NHS England chief executive Amanda Pritchard said: ‘Hard-working GP teams are delivering millions more appointments a month compared to before the pandemic, and it is vital they are given extra resources to improve access for patients and help people live healthier lives – with a renewed focus on preventing major killers, such as heart disease and strokes.
’General practice is the front door to the NHS – speaking to GPs and their teams, they are clear that embracing reform is key to improving patient experience and managing record demand.’
Ruth Rankine, director of the NHS Confederation’s primary care network welcomed the announcement.
‘This provides the biggest investment into general practice and PCNs since the end of the five-year contract deal two years ago. It will provide much needed relief to a sector that has borne the brunt of low financial uplifts over the last two years at the same time as significant cost pressures.
‘This announcement shows the government is walking the walk on the neighbourhood health service by putting in place the building blocks in primary care – which will be the cornerstone of the reformed service – to make it a reality,’ she said.
Louise Ansari, chief executive, Healthwatch England said: ‘Struggling to make a GP appointment is one of the top issues people share with Healthwatch. So people will welcome this focus on strengthening support to GP teams, so they can get the local advice, treatment, prescriptions and referrals they need.
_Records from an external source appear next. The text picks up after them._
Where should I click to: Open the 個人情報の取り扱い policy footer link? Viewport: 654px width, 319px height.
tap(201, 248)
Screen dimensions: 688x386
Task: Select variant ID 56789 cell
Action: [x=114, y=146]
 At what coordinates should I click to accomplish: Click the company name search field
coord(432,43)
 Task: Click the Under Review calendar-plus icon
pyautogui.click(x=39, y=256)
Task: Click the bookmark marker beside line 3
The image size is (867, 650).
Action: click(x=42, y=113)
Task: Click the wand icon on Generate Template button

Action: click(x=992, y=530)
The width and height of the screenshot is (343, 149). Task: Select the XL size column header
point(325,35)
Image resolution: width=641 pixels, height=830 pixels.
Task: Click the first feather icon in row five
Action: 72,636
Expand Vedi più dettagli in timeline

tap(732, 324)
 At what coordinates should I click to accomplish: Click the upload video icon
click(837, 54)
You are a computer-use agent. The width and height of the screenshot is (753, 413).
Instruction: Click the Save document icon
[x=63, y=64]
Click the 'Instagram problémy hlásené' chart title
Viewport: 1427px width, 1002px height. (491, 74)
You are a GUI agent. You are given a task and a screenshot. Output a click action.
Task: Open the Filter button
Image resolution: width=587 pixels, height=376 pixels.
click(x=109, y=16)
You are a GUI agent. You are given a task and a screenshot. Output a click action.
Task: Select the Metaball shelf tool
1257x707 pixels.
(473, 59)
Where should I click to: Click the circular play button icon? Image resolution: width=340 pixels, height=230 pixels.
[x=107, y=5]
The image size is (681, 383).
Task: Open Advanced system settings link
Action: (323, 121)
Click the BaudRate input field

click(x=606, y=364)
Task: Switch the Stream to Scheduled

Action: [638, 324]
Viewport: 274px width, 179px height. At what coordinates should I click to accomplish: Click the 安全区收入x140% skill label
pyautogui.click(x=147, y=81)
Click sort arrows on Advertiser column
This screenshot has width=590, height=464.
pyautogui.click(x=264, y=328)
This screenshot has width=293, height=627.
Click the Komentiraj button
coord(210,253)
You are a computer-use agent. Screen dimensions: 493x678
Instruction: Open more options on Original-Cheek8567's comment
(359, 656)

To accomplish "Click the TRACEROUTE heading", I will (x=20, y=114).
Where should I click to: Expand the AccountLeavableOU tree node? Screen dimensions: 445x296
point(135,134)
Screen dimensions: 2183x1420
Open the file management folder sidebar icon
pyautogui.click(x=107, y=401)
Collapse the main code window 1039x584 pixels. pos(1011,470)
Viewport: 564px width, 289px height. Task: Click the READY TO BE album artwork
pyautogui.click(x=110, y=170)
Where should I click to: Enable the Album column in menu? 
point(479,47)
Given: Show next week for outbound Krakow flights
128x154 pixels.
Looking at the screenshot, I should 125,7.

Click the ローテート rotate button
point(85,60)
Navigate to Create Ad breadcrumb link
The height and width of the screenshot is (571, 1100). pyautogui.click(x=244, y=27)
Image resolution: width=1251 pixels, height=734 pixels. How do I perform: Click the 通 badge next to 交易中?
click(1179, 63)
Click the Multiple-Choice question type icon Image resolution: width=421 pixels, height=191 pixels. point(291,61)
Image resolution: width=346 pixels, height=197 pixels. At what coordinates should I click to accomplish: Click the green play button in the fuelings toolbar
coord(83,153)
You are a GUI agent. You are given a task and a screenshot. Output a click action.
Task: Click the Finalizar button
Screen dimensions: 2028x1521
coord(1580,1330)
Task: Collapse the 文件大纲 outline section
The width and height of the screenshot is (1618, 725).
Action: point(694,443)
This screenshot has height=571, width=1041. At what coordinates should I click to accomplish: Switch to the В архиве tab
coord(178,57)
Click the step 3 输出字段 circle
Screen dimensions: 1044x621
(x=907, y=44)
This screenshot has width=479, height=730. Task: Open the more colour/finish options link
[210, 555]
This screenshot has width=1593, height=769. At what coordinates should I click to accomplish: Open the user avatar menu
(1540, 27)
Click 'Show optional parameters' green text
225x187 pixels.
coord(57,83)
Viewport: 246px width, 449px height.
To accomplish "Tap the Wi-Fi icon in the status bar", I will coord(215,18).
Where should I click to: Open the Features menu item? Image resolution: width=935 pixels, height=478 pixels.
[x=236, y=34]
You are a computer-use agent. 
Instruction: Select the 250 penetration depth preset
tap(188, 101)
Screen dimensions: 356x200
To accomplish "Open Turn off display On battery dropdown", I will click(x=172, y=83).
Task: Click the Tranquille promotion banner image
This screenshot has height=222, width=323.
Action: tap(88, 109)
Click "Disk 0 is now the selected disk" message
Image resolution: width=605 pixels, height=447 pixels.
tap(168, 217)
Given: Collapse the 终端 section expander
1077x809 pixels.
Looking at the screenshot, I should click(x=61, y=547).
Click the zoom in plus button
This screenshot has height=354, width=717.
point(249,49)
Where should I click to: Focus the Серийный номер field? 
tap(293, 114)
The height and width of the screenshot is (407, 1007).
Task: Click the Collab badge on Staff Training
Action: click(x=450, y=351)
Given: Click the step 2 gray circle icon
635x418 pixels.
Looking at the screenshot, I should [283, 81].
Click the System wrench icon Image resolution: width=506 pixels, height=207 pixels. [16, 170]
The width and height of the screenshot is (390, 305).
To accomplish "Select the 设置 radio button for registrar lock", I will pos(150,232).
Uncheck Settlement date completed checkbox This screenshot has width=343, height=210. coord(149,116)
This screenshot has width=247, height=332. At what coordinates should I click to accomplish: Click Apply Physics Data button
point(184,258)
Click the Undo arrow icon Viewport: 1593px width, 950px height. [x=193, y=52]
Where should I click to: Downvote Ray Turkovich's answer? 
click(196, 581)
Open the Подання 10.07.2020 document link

‘As the NHS embarks on long-term reforms, its vital that short-term changes give people more choices over their care, more time to discuss their symptoms and lives in a safe space, and personalised support which works for them and their families.’
However, the announcement has angered pharmacy leaders.
Paul Rees, chief executive of the National Pharmacy Association (NPA), said it was ‘an outrage that GP’s have been offered their contract for the next financial year before pharmacies have even received an offer for the current year – nine months late’.
‘There is huge strength of feeling among our members about their current financial position and this does nothing to reduce the chance of pharmacies being forced to take collective action to protect their services for patients,’ he said.
‘The seemingly endless delays to this year’s contract negotiations only reinforces the belief that there is a lack of respect for pharmacies within government and leaves hardworking pharmacies abandoned in the dark, causing them stress and uncertainty about their future.
‘Uncertainty about funding is preventing pharmacies from investing in better services and reform – instead making them take on debts or question whether they can continue at all.
‘The government must get around the table as soon as is possible to end the crippling uncertainty and offer reassurance and security to pharmacies so they can serve their communities with confidence,’ he added.